There's been much talk of the great disadvantage America suffers as a result of having such a shortage of Arabic speakers among the intelligence and military forces responsible for achieving success in Iraq.

It is a huge disadvantage.

Knowing the language of any people whom America - or any other power for that matter - is trying to influence is practically indispensable. Among Arabs it makes an enormous difference, for knowledge of the language implies knowledge of the culture and its political and religious traditions. In Iraq these days that knowledge could save a life.

One of my favorite anecdotes about this verity comes from the published recollections of Sir Ronald Storrs, an Englishman who was an important figure in the British Empire's adventures in the Middle East in the early 20th century.

"Sometime in 1906 I was walking in the heat of the day through the bazaars [in Cairo]," Storrs wrote. "As I passed an Arab cafe an idle wit ... desiring to shine before his friends, called out in Arabic, `God curse your father, O Englishman.' I was young then and quicker tempered, and foolishly could not refrain from answering in his own language that I would also curse his father if he were in a position to inform me which of his mother's two and ninety admirers his father had been. ... In a few seconds, I felt a hand on each arm. `My brother,' said the original humorist, `return, I pray you, and drink with us coffee and smoke. ... I did not think that your worship knew Arabic, still less the correct Arabic abuse and we would fain benefit further by your important thoughts.' "

Arabic is a rich, melodious, poetic language. But it is difficult. Like Hebrew it is written from right to left. There are no vowels. Some letters in the Arabic alphabet have no equivalent in English. The guttural tones are easier for Germans to pronounce than Americans.

My own attempts at the language never met with great success. I am able to converse comfortably in French, Spanish and awkwardly in German, but Arabic - attempted much later in life - has always daunted me. Twenty years ago, as I prepared for an assignment in the Middle East, The Sun spent a fortune on two Arabic-language tutors for me at Georgetown University. I barely got past the greetings - infinite in themselves - and the ability to say who I was, where I came from and where I thought I was going.

When my family arrived in Jerusalem in 1983, my wife, Anne, enrolled in a $50 course in colloquial Arabic at the Hebrew University and was quickly conversant. Often, I was asked why I did not try to learn Hebrew instead of, or in addition to, Arabic. The answer was that the languages are similar, and slipping into the wrong one in the wrong place could be dangerous. To greet someone in Israel with the Arabic salam aleikum (peace be upon you) would not cause trouble. To greet someone in Syria or Iraq with shalom could lead to an unhappy visit from government thugs.

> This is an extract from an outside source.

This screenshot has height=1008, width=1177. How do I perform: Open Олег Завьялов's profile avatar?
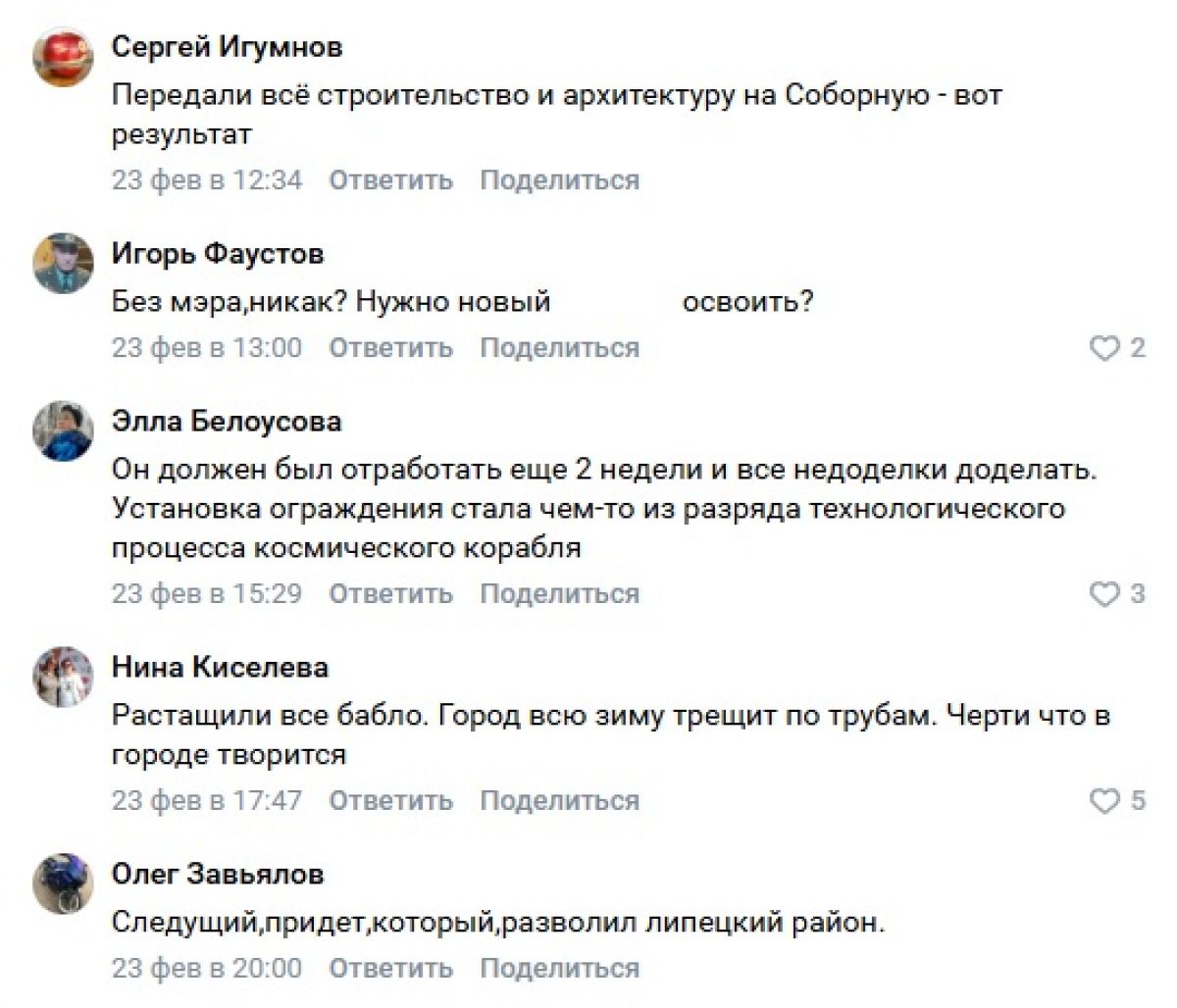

Spending as much time as I did in the Arab world, I picked up more of the language. Never enough to conduct a formal interview, but enough to ingratiate myself with Arabs who were pleased to know one had tried to learn their language. This was true even in the case of embarrassing mistakes - such as the similarities between the Arabic words for beauty and camel, or simple words like where and when. The Arabic word for where (pronounced wain, or fen) is very similar to the English when. Once, interviewing a village leader in the West Bank in a mixture of English and Arabic, the Palestinian was describing an incident and I asked when it had happened.

"Right here," he said.

"No. When?" I asked.

"Here! Here!" he remonstrated.

Abbott and Costello could have played the scene.

The Lebanese were a special case, especially given the multiple-nationality disorder prevalent in the comfortable class. They would banter in a combination of Arabic, French and English, often adding the Arabic suffix --ain, which doubles the value of a word, to French words and uttering phrases and sentences with a combination of all three languages: marhaba (Arabic for welcome) bonjour, bonjourain (French for good day, with the Arabic suffix making it double good day).

In any Arab land I have visited, the inability of people to say no, or to outrightly reject a request is overwhelming. Ask a fellow if his leader is around for an interview and he would not say, "No, he isn't, and even if he were, he wouldn't want to talk to you." The response would be something along the lines of: "Certainly, please sit and wait. Coffee?" My colleagues and I have spent hours, days, waiting to talk with people who never materialize.